Peter Coudrin or Pierre Coudrin of France was the founder of the Congregation of the Sacred Hearts of Jesus and Mary, a religious institute of the Roman Catholic Church famous for its missionary work in Hawaii.
Coudrin was born on 1 March 1768, at Coussay-le-Bois, near Poitiers. His parents were farmers. Coudrin had an uncle, who was a parish priest in a neighboring village. Pierre spent his vacations with him during the years of his primary education, and his uncle prepared him for first communion. He completed his secondary studies in 1785 at Chatellerault, and at 17 years of age, entered the University of Poitiers.
He was only a deacon when the persecution, directed against the clergy, dispersed the students of the seminary of Poitiers, where he was being trained. Having learned that Mgr de Bonald, Bishop of Clermont, was in Paris and would confer Holy Orders upon him, he set out for that city, and on 4 March 1792, was ordained priest in the Irish Seminary just as France was becoming embroiled in the Revolution.
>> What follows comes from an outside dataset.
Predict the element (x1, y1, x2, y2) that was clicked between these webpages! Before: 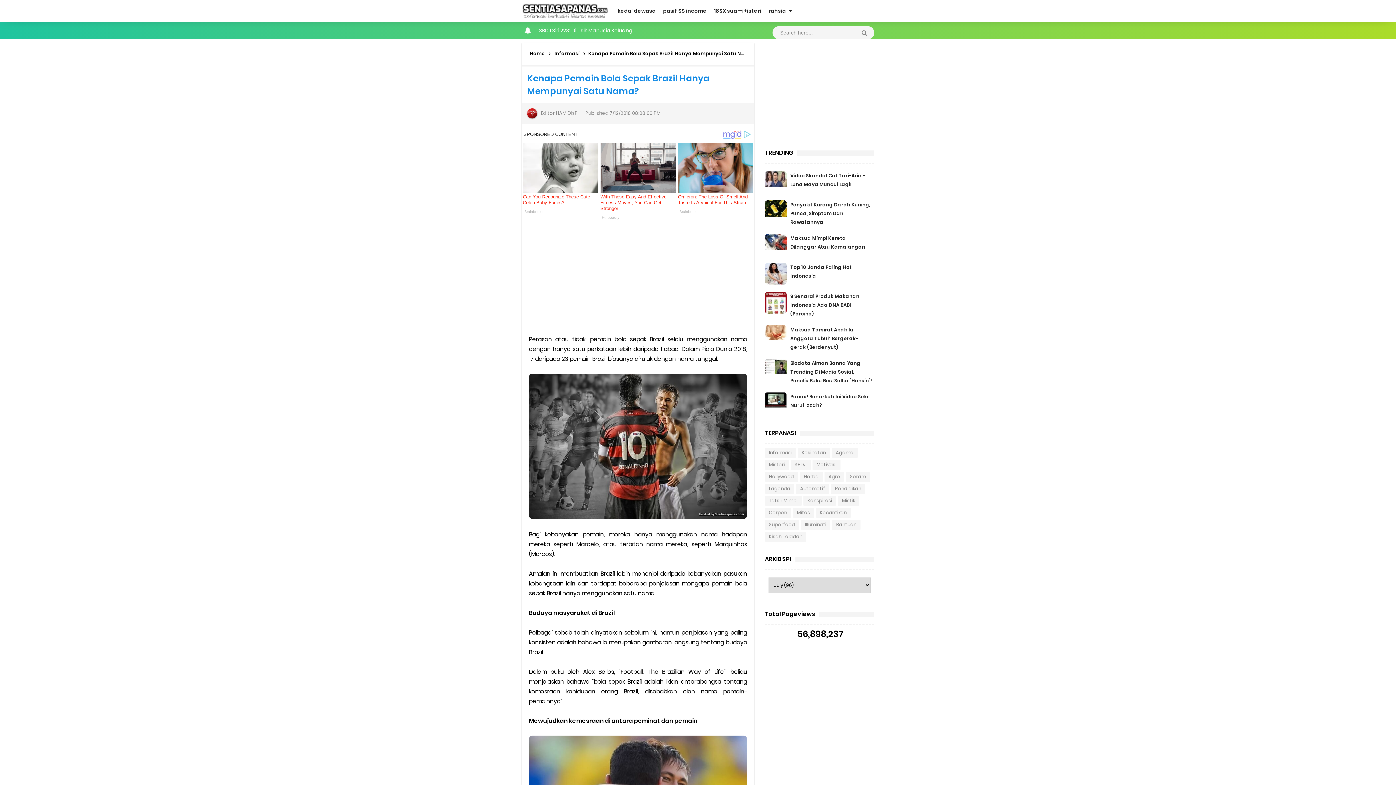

The ordination took place in the library, because the revolutionaries had invaded the chapel in which they were actually holding their meetings.
After ordination he returned to Coursay, but the violence of the persecution soon compelled him to go into hiding. Coudrin hid in an attic of the granary of the Chateau d'Usseau where he remained for six months. He reported that, during this time, he awoke one evening surrounded by an apparition of priests, brothers and nuns illuminated in white albs. He took the vision to be a divine calling to establish a religious institute that would become the Congregation of the Sacred Hearts of Jesus and Mary. Coudrin quickly left the granary and traveled to Poitiers to begin an underground ministry, waiting for the right moment to start his group. During October of the same year, he also labored disguised in the Diocese of Tours.
During his underground ministry in 1794, Coudrin met Henriette Aymer de Chevalerie, a young aristocrat. She and her mother had been imprisoned for a time, accused of hiding a priest. She told Coudrin of a heaven-sent vision she had while in prison calling her to service to God. Coudrin and Henriette Aymer de Chevalerie shared with each other their visions of creating a religious institute in the midst of danger for Roman Catholics in France.